PrefixSpan

PrefixSpan is a sequential pattern mining algorithm described in Pei et al., Mining Sequential Patterns by Pattern-Growth: The PrefixSpan Approach. We refer the reader to the referenced paper for formalizing the sequential pattern mining problem.
spark.ml's PrefixSpan implementation takes the following parameters:
minSupport: the minimum support required to be considered a frequent sequential pattern.
maxPatternLength: the maximum length of a frequent sequential pattern. Any frequent pattern exceeding this length will not be included in the results.
maxLocalProjDBSize: the maximum number of items allowed in a prefix-projected database before local iterative processing of the projected database begins. This parameter should be tuned with respect to the size of your executors.
sequenceCol: the name of the sequence column in dataset (default "sequence"), rows with nulls in this column are ignored.
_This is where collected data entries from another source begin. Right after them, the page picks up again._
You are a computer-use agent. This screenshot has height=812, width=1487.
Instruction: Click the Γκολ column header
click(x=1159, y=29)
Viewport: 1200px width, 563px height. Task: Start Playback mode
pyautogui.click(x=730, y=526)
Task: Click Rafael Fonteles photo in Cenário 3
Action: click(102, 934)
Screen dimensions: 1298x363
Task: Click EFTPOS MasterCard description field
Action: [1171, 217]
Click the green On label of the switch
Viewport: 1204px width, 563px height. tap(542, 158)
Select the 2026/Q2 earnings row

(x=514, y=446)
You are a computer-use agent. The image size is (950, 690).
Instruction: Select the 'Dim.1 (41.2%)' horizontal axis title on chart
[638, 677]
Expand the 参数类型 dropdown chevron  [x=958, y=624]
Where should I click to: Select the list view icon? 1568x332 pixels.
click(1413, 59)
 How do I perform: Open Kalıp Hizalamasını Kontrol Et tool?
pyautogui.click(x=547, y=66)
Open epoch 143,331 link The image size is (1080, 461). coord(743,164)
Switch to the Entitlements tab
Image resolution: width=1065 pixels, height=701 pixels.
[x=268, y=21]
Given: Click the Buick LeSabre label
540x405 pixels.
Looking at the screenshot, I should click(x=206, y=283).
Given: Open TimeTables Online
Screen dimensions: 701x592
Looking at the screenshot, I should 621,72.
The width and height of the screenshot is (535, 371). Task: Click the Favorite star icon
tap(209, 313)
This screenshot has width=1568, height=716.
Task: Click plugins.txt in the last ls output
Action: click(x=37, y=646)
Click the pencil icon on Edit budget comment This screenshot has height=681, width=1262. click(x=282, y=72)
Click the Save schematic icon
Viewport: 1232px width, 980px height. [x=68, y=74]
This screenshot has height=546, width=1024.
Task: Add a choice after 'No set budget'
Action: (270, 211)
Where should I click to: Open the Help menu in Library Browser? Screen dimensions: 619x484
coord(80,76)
import org.apache.spark.ml.fpm.PrefixSpan
​
val smallTestData = Seq(
Seq(Seq(1, 2), Seq(3)),
Seq(Seq(1), Seq(3, 2), Seq(1, 2)),
Seq(Seq(1, 2), Seq(5)),
Seq(Seq(6)))
​
val df = smallTestData.toDF("sequence")
val result = new PrefixSpan()
.setMinSupport(0.5)
.setMaxPatternLength(5)
.setMaxLocalProjDBSize(32000000)
.findFrequentSequentialPatterns(df)
.show()
/*
Output:
+----------+----+
| sequence|freq|
+----------+----+
| [[3]]| 2|
| [[2]]| 3|
| [[1]]| 3|
| [[1, 2]]| 3|
|[[1], [3]]| 2|
+----------+----+
*/